I’m comfortable in my skin now but to get there I've had to change some minds, mainly my own. Working in fashion and being the biggest girl in the room for a decade contributed to why I simply felt out of place all the time. For the most part, I couldn’t wear the clothes most of my peers wore, and I always had to find a way to work around it to stay on trend. I believed it was the size of my thighs that made me feel so uncomfortable all the time, but it was my own energy. My thighs are probably even bigger than they used to be, but now I’m one of the most confident people in the room because I’m choosing to be that way.

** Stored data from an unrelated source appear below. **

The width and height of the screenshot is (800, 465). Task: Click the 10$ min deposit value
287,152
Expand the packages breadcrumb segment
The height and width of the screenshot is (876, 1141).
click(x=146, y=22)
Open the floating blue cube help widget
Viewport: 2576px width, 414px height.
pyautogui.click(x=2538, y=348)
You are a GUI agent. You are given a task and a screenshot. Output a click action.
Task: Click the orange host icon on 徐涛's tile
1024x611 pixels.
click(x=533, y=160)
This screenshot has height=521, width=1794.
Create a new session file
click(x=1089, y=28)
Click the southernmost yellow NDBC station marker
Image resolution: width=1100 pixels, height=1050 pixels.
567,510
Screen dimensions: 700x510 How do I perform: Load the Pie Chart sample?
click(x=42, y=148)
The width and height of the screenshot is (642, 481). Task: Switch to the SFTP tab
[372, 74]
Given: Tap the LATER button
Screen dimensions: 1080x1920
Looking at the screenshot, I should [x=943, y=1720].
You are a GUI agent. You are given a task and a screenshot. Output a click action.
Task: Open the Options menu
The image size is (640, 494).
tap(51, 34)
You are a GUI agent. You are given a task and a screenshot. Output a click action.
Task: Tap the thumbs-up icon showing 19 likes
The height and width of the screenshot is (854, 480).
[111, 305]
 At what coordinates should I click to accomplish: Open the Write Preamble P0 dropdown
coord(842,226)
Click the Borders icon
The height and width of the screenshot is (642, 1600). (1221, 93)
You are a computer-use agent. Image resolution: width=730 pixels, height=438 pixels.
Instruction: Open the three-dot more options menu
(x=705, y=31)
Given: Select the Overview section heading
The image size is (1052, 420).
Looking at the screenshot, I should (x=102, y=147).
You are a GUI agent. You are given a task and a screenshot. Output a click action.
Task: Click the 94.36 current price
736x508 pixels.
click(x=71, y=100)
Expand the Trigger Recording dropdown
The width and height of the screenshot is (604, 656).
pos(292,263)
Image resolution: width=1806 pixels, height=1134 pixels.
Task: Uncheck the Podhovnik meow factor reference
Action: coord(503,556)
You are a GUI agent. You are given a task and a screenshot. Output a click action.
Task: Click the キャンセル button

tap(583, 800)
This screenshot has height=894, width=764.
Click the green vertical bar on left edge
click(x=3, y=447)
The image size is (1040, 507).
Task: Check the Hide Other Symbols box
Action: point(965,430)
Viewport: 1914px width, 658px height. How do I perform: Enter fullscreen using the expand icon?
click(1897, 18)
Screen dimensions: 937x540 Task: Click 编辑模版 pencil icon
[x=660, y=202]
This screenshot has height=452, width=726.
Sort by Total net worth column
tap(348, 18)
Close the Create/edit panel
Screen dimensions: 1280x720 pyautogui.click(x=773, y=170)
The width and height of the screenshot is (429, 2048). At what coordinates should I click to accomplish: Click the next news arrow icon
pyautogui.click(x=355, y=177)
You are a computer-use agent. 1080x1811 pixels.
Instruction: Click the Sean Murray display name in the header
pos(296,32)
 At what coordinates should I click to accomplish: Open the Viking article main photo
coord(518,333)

Once I was able to turn down the self-hate and turn up the self-love, everything started clicking into place for me, including my career as a plus-size blogger. I’ve been a passionate supporter of the body positivity movement ever since, so I’m as excited as anyone that it's hit the mainstream and things are starting to change. We’re seeing media outlets adopting a more inclusive approach, fashion brands starting to think outside the box, and retailers discovering that women exist beyond a size 10.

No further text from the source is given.